During the last few days we have heard a woman, Sandra Fluke, referred to as a “slut” and even a “prostitute” for sharing her perspective.* Hearing women spoken of in these terms is not a matter of ugly politics or where’s-your-sense-of-humor entertainment. It is not okay.
Of course, it’s hardly the first time a personality (Rush Limbaugh this time) has played the sex card. The bully insult of first resort – when it’s directed toward women, anyway – is always related to sex. Call us anything except sluts; that’s our kryptonite. Since time immemorial, we’ve allowed ourselves to be intimidated by even the slightest insinuation that we are loose or “round-heeled,” as the round man said.
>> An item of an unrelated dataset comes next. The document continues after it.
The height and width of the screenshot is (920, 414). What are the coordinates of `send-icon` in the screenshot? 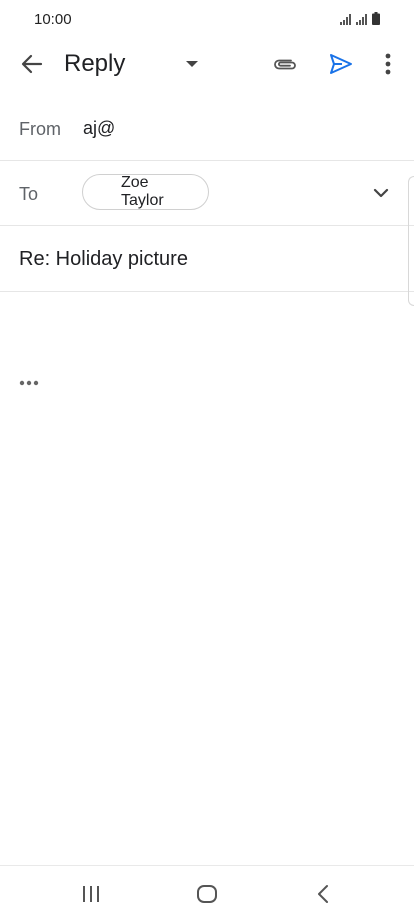 It's located at (341, 64).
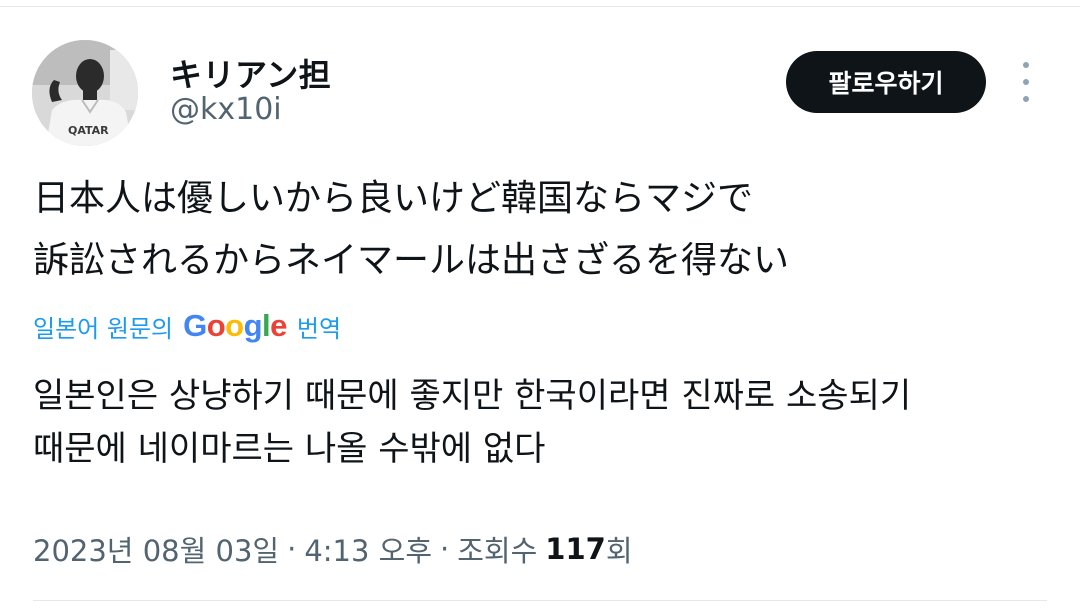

Why are we for one moment intimidated by the name-calling, particularly when it seems to be coming from oldish white men? Who are they to us anyway? WE make spending decisions for over 80% of the family purchases. WE make healthcare choices for our kids, spouses, and even our aging parents. And come to think of it, WE decide what’s an aspirin (for a “not tonight” headache) vs. Viagra event.
Limbaugh has since written that his “choice of words was not the best.” This was only after several advertisers dropped out under pressure. For heaven’s sake, who did they think was buying the mattresses or hinting for flower delivery?
Speaking of the men in our lives, what would your father, brother, or husband do upon hearing you called a “slut” or similar pejorative? How would your son react?
How can we demand any less respect for ourselves? WE hold the real kryptonite.
* It’s worth pointing out that Fluke’s point had to do with a friend who had contraceptive pills prescribed due to a medical condition, not birth control per se. Who hasn’t had friends who’ve been prescribed some version of hormone therapy, if not personally affected? I’ve known girls who were doubled over in pain during their menstrual cycles.
Growing up, I remember being struck by how often girlfriends would emphasize that their pills were for this or that condition and “weren’t strong enough to prevent pregnancy.” I always wondered whether that was true or whether that was just something their mamas and complicit doctors told them lest they get any ideas about unintended benefits of their prescription. Since then, I’ve known a few moms who got themselves another baby while on the low-dose versions.
For the record, the American Academy of Family Physicians notes that women using low dose birth control pills do so for the benefits of regulating menstruation, protection from ovarian or uterine cancer and prevention of bone loss. Most of us know contraceptive pills are hormones. They’re recommended even for perimenopausal women.